The dispute was over a 13-day lag -- the difference between the Gregorian calendar, the one used throughout the Western world and by the Greek Orthodox Church, and the old Julian calendar, to which a smaller movement of Orthodox traditionalists adheres.
But it meant far more than simply which day one celebrates Christmas. The so-called New Calendrists rolled their eyes at Old Calendrists they saw as behind the times; Old Calendrists scoffed at New Calendrists for having lost touch with their roots. The rift made for difficult engagements, questioned loyalties, flaring tempers. Priests from one group could not visit a church of the other.
The reconciliation, approved by the Synod in Istanbul on April 7, was simple. Neither group had to give up its method of counting the days. The Old Calendrist clergy were reordained last month. The sacraments that they had celebrated, the countless weddings and baptisms, were deemed retroactively proper.
St. Irene Chrysovalantou, the headquarters of the Old Calendrist church in the United States, was named a patriarchal monastery, reporting directly to Ecumenical Patriarch Bartholomew, the leader of the world's 300 million Eastern Orthodox. Archbishop Paisios Loulourgas, one of two founders of St. Irene, was named Abbot of the monastery.
+ + + +
- **Short exercise 1**
Set down, unchanged, the entries from the line with "The width and height of the screenshot is (1361, 730)." to the line with "Action: [42, 230]".
- **Short exercise 2**
Supply the next part of the report on the Orthodox calendar reconciliation, starting after its last sentence.

- **Task data**
+ + + +
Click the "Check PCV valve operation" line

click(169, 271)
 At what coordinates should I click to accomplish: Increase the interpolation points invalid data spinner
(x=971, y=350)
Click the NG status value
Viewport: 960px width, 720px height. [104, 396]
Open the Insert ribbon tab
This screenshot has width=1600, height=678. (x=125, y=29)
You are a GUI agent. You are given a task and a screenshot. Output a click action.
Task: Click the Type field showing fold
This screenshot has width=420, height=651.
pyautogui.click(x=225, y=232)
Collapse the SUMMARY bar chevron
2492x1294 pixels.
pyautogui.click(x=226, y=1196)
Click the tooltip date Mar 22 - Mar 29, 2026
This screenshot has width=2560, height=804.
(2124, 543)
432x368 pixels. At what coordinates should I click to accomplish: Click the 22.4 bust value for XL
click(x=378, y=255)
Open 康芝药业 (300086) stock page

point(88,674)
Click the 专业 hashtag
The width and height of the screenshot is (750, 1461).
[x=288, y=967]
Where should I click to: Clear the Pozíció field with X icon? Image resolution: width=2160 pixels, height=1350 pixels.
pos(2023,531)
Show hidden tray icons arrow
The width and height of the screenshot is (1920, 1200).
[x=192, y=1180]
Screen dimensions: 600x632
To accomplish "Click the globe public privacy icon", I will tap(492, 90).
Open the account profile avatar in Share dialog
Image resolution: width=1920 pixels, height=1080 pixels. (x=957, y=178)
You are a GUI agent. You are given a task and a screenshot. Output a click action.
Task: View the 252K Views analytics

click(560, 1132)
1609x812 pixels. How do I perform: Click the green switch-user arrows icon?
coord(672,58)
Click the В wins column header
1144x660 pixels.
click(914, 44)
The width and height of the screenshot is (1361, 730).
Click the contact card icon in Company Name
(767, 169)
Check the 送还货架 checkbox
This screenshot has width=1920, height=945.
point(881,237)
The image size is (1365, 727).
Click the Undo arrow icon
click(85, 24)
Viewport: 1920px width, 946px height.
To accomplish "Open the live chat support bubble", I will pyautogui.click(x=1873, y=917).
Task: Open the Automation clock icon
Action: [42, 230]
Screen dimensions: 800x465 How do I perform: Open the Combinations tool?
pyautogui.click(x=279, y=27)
+ + + +
- **Task response 1**
The width and height of the screenshot is (1361, 730).
Click the contact card icon in Company Name
(767, 169)
Check the 送还货架 checkbox
This screenshot has width=1920, height=945.
point(881,237)
The image size is (1365, 727).
Click the Undo arrow icon
click(85, 24)
Viewport: 1920px width, 946px height.
To accomplish "Open the live chat support bubble", I will pyautogui.click(x=1873, y=917).
Task: Open the Automation clock icon
Action: [42, 230]

- **Task response 2**
Bishop Vikentios of Avlon, St. Irene's other founder, said that he felt he had been brainwashed growing up in Greece under Old Calendrist bishops. He said that in recent years, he had become convinced "that we were on the wrong way. I feel sorry for my past work."
For remaining outside the Greek Orthodox Church, he hastened to add -- not for sticking to the Old Calendar.
He said that his reordainment in Istanbul last month had been a spiritual rebirth. "It's a resurrection for us," he said.
Sunday, May 3rd, was for celebrating the reunion. Hundreds of parishioners and priests from as far away as Chicago and Florida, and from as near as Bay Ridge and the Bronx, crowded the street outside St. Irene Chrysovalantou, at 23d Avenue near 36th Street, in the shadow of a railroad trestle. Four flags, the insignia of the new Patriarchal Monastery, flew on new flagpoles. A 14-piece brass band played "The Star-Spangled Banner."
Archbishop Spyridon, the leader of America's Greek Orthodox Christians, arrived at 5 P.M.
Helen Drivas, 10, dressed in the traditional amalia of her mother's native Sparta -- long-tasseled cap, embroidered red vest, blue satin skirt and white sash -- and Kostas Gavrielatos, 8, waited with bouquets of flowers.
"Today, we're doing away with an ecclesiastical schism," the Archbishop announced. "We can all be very proud."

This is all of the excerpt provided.